● **Exercício A**
Segundo o texto apresentado, de que tribunal é a sentença impugnada pela recorrente?

● **Texto apresentado**
————————

Pareceres/Diversos

Tribunal Central Administrativo Sul - Contencioso Tributário
Contencioso:TRIBUTÁRIO
Data:01/08/2008
Processo:02157/08
Nº Processo/TAF:00000/00/0
Sub-Secção:2º. Juízo
Magistrado:Carlos Monteiro
Descritores:ERRO DE ESCRITA
OPOSIÇÃO EXECUÇÃO
Data do Acordão:01/22/2008
Texto Integral:VENERANDOS JUIZES DESEMBARGADORES DO
TRIBUNAL CENTRAL ADMINISTRATIVO SUL



Nos autos de recurso jurisdicional em referência, veio a recorrente impugnar a sentença de fls. 41 a 47 do TAF de Almada que julgou improcedente a oposição à execução fiscal e pede a revogação do decidido, para o que conclui que violou os artºs 204º e 263º do CPPT e 268º, 659º e 138º, nºs 3 e 4 do CPC, porque afinal do documento de liquidação consta o ano de 2003, quando efectivamente se reporta ao ano de 2000 e a sentença não teria respeitado os princípios da legalidade e da estabilidade da instância, ao fixar como provado o facto de a contribuição se reportar a 2000 e não ao ano de 2003 que da mesmo consta.
A Fazenda Pública não contra-alegou.
A meu ver, a sentença recorrida não sofre de qualquer censura razoável e o recurso improcederá.
Com efeito, sempre a ora recorrente entendeu existir um erro manifesto na indicação do ano de 2003, como resulta da petição e da alegação; a Fazenda Pública afirma no artº 1º da contestação à oposição, cfr. fls. 31, que se trata de erro, “por lapso do título executivo menciona 2003”; o parecer do Ministério Público de fls. 40 refere-se-lhe como sendo “manifestamente um lapso de inscrição” e a sentença afirma “que é manifesto que a referência ao ano de 2003 constitui um lapso” e portanto rejeitou a invocada falsidade do título.
É óbvio que nos deparamos com um erro de escrita, erro material, manifesto, ostensivo, patente e evidente, imediatamente apreensível por qualquer destinatário médio e que não suscitou qualquer dúvida aos intervenientes processuais.

————————

● **Dados fornecidos**

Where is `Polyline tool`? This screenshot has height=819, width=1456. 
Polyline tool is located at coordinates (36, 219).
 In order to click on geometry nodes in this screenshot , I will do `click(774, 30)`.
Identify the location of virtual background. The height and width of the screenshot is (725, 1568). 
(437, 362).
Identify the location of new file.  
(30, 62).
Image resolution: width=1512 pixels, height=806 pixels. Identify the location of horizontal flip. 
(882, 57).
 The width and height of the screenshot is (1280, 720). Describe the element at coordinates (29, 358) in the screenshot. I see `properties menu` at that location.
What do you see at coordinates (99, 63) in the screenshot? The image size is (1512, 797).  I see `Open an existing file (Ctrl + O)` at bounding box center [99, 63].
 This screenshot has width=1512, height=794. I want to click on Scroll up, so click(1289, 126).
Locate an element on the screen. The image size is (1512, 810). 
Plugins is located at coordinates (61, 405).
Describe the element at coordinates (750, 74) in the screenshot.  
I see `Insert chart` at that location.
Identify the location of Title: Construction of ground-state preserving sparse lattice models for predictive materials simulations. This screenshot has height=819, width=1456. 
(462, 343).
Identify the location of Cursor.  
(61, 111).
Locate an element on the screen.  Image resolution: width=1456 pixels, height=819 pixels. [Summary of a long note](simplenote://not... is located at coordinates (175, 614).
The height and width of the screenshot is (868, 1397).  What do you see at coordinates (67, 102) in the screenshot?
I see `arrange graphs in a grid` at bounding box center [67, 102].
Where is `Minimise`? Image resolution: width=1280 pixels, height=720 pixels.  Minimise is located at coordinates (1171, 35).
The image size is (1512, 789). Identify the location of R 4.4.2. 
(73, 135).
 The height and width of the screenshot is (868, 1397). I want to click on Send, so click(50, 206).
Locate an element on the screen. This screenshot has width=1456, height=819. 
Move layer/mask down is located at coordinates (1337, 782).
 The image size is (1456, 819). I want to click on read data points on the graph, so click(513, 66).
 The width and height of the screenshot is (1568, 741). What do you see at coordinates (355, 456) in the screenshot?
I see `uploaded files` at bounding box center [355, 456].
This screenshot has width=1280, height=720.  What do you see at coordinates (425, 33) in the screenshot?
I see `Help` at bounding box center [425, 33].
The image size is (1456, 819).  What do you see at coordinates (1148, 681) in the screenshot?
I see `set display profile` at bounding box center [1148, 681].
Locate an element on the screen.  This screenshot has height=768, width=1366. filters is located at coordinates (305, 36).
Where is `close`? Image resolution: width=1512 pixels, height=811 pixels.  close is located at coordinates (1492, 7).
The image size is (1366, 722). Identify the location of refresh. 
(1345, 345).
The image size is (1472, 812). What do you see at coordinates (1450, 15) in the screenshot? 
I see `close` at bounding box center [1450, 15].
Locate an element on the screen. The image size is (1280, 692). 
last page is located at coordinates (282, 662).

————————

● **Exercício B**
Converta as linhas dos dados fornecidos, começando na que contém "681) in the screenshot?" e terminando na última linha desses dados, em uma tabela Markdown com as colunas Número e Linha, omitindo as linhas em branco.

● **Resposta completa A**
Do TAF de Almada.

● **Resposta completa B**
| Número | Linha |
|---|---|
| 1 | The image size is (1456, 819).  What do you see at coordinates (1148, 681) in the screenshot? |
| 2 | I see `set display profile` at bounding box center [1148, 681]. |
| 3 | Locate an element on the screen.  This screenshot has height=768, width=1366. filters is located at coordinates (305, 36). |
| 4 | Where is `close`? Image resolution: width=1512 pixels, height=811 pixels.  close is located at coordinates (1492, 7). |
| 5 | The image size is (1366, 722). Identify the location of refresh.  |
| 6 | (1345, 345). |
| 7 | The image size is (1472, 812). What do you see at coordinates (1450, 15) in the screenshot?  |
| 8 | I see `close` at bounding box center [1450, 15]. |
| 9 | Locate an element on the screen. The image size is (1280, 692).  |
| 10 | last page is located at coordinates (282, 662). |